Pick out every line of the entries below where "document" occurs, and copy those lines.

──────

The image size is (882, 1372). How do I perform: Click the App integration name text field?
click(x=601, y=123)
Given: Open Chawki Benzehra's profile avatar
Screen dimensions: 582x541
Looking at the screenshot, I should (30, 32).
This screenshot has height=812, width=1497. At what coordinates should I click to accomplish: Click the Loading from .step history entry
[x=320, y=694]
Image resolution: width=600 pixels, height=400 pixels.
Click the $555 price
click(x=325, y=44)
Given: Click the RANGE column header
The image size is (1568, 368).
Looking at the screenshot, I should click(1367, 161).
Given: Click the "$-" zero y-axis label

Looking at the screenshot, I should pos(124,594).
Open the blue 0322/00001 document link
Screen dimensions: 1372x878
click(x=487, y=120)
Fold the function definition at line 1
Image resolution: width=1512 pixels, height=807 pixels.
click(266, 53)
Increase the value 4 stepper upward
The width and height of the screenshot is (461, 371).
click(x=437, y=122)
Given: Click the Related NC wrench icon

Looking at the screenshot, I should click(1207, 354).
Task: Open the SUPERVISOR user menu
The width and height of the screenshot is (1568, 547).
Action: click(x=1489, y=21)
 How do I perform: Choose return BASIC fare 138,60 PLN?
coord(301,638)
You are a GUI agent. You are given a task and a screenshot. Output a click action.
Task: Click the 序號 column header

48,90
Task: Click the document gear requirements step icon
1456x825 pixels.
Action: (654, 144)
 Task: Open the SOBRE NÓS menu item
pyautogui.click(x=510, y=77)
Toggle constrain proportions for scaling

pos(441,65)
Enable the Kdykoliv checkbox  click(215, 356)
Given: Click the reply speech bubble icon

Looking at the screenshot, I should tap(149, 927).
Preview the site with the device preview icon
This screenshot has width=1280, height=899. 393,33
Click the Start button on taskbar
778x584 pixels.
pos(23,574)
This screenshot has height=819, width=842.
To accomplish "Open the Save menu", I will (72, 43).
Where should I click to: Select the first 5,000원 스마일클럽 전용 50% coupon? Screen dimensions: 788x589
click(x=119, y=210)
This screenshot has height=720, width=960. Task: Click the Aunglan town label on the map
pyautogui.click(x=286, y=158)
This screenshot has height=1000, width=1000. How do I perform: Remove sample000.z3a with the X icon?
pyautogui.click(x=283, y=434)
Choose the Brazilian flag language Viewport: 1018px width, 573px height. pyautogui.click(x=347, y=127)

──────

**Completed task**
Open the blue 0322/00001 document link
Task: Click the document gear requirements step icon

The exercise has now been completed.